No, it isn’t the climate that is causing the shortage in Canada. The problem is multifaceted and complex, just like the nursing shortage here. It was created artificially, and the brilliant idea to solve it is to shorten medical training.
Yep, you heard right. Shave off a year of medical school, from 4 years to 3. And voila, all the issues that caused the shortage in the first place will disappear. Surely, whoever dreamed up this idiocy must have been receiving intel from the same idiot who decided that shortening nursing education in the US was the key to solving the shortage. Some brilliant minds at work no doubt. Just mass produce them puppies, and all troubles will melt like lemon drops.
The writer of this editorial agrees with me, and thinks that the idea is insane. Just like putting a bandaid on a head injury where your brains are oozing out of the skull.
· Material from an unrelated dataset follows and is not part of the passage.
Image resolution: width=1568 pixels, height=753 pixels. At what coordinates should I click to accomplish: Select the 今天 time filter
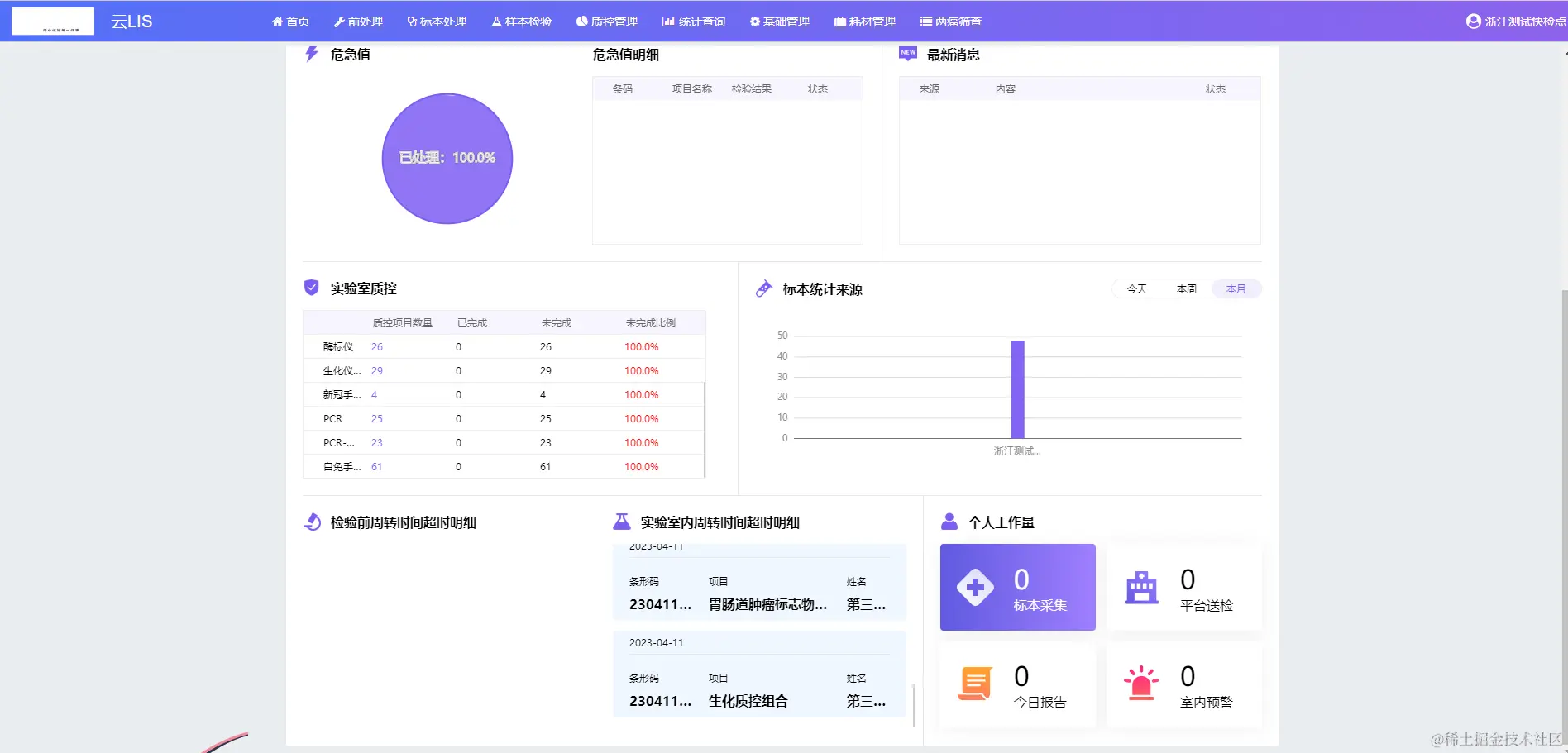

If this scarcity can be alleviated, even in part, by shortening the duration of doctor training, it might be worth a look, provided Canadians can also be reassured the change will not dull the skill of the country’s new doctors. However, it doesn’t go to the twin hearts of the problem: socialized medicine and centralized planning of health care. Graduating more doctors sooner won’t cure the underlying condition. Rather, it is more like treating a wound on the left hand by suturing the right one.
The doctor shortage began in the mid-1980s — not coincidentally, at the same time the last Trudeau government passed the Canada Health Act, which forbade user fees, balanced billing by doctors and private clinics and hospitals. Immediately, doctors began moving to the United States by the hundreds every year. The effects of this exodus were compounded in the early 1990s when provincial health ministers consciously decided to limit enrolments in their medical schools. Doctors, they reasoned, were the enemies of health budgets; limit the number of doctors and there would be fewer tests ordered, fewer hospital beds filled, fewer surgeries performed and lower costs to their department’s budget. (By this thinking, eliminating doctors altogether would really bring provincial cost into line.)
And here I thought that the Canadians had more sense when it came to healthcare. Guess I was wrong.